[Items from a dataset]
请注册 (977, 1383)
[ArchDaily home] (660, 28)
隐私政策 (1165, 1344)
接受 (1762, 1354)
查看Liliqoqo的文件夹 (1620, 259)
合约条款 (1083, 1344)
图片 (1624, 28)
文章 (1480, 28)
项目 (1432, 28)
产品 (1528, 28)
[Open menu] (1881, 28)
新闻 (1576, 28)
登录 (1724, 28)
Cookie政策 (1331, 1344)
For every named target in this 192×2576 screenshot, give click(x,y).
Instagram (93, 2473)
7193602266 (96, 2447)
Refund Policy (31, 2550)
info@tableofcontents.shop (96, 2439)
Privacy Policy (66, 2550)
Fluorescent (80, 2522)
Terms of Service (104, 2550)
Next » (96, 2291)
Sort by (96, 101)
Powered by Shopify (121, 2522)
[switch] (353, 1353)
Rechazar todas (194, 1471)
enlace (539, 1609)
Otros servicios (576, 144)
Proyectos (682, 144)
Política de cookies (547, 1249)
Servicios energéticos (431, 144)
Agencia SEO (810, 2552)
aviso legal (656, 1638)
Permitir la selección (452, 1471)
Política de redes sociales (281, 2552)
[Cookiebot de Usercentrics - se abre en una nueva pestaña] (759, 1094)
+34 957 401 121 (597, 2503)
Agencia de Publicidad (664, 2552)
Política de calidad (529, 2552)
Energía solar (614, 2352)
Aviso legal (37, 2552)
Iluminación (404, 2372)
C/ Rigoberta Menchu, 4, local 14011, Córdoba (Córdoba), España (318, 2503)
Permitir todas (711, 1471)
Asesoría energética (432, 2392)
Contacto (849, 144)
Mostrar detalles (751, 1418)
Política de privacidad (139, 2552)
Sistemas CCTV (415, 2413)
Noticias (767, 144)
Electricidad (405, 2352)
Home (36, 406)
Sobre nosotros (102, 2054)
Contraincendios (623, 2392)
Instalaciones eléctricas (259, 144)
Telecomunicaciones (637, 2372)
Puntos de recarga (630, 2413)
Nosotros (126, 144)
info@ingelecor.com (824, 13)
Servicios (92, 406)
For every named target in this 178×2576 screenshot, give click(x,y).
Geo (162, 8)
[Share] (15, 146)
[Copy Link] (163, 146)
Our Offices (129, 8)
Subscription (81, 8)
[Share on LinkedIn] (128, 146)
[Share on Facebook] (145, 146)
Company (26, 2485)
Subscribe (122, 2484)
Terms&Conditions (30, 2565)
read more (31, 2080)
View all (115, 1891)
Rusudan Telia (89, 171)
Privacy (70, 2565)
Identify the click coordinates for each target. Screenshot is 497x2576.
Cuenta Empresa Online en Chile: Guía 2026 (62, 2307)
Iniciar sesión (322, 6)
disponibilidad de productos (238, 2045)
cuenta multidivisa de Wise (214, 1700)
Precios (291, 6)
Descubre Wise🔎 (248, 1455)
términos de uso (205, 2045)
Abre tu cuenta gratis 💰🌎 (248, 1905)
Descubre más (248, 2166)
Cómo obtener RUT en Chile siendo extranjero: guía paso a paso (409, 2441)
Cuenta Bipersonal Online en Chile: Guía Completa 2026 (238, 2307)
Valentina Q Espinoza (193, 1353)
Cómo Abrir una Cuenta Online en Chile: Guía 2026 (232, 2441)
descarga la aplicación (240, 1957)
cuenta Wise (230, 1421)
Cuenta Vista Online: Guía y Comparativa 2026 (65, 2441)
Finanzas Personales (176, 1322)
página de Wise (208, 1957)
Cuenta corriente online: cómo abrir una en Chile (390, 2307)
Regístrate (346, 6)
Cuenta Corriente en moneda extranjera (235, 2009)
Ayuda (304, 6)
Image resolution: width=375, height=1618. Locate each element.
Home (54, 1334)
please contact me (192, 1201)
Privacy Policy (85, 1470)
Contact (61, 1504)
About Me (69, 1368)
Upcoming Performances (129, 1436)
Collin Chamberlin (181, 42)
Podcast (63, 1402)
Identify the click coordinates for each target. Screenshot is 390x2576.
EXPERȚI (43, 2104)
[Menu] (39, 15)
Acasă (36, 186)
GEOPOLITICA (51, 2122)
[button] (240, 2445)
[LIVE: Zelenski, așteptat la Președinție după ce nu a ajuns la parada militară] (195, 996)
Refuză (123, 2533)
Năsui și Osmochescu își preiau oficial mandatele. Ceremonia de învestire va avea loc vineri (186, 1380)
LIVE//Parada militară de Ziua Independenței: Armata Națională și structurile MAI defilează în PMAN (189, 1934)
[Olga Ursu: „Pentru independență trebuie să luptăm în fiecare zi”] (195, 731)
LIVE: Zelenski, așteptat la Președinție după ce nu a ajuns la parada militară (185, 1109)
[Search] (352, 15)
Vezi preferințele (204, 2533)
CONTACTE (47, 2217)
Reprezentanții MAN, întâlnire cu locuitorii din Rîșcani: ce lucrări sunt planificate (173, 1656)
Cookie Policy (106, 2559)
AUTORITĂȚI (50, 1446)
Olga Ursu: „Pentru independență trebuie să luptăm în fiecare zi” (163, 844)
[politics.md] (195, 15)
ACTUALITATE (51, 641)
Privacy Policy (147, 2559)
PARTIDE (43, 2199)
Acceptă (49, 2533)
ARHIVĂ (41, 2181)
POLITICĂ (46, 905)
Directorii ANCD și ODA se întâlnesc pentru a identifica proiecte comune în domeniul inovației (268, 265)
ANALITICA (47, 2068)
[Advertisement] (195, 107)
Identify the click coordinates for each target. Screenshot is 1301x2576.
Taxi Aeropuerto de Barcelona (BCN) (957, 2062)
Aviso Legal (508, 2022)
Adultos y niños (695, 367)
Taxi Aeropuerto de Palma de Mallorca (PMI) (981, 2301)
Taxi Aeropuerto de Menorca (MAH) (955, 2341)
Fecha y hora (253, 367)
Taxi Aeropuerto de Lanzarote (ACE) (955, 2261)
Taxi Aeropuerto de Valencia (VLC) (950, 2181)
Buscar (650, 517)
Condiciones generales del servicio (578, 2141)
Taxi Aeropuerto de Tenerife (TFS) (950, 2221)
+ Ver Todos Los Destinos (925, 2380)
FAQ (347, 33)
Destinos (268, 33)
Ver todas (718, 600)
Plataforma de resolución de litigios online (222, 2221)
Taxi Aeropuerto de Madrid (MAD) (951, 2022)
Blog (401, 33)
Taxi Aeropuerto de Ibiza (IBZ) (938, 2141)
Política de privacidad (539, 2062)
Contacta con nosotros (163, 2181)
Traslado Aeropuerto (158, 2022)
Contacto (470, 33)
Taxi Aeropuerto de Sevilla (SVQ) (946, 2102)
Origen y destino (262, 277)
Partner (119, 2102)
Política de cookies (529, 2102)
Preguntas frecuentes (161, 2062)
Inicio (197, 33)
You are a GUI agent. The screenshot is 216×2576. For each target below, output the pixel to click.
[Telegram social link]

TASK DIRECTIONS:
Your task is to retype the entries verbatim, starting with the line that holds "Otros servicios (576, 144)" and stopping after the line that holds "Home (36, 406)".

RESULT:
Otros servicios (576, 144)
Proyectos (682, 144)
Política de cookies (547, 1249)
Servicios energéticos (431, 144)
Agencia SEO (810, 2552)
aviso legal (656, 1638)
Permitir la selección (452, 1471)
Política de redes sociales (281, 2552)
[Cookiebot de Usercentrics - se abre en una nueva pestaña] (759, 1094)
+34 957 401 121 (597, 2503)
Agencia de Publicidad (664, 2552)
Política de calidad (529, 2552)
Energía solar (614, 2352)
Aviso legal (37, 2552)
Iluminación (404, 2372)
C/ Rigoberta Menchu, 4, local 14011, Córdoba (Córdoba), España (318, 2503)
Permitir todas (711, 1471)
Asesoría energética (432, 2392)
Contacto (849, 144)
Mostrar detalles (751, 1418)
Política de privacidad (139, 2552)
Sistemas CCTV (415, 2413)
Noticias (767, 144)
Electricidad (405, 2352)
Home (36, 406)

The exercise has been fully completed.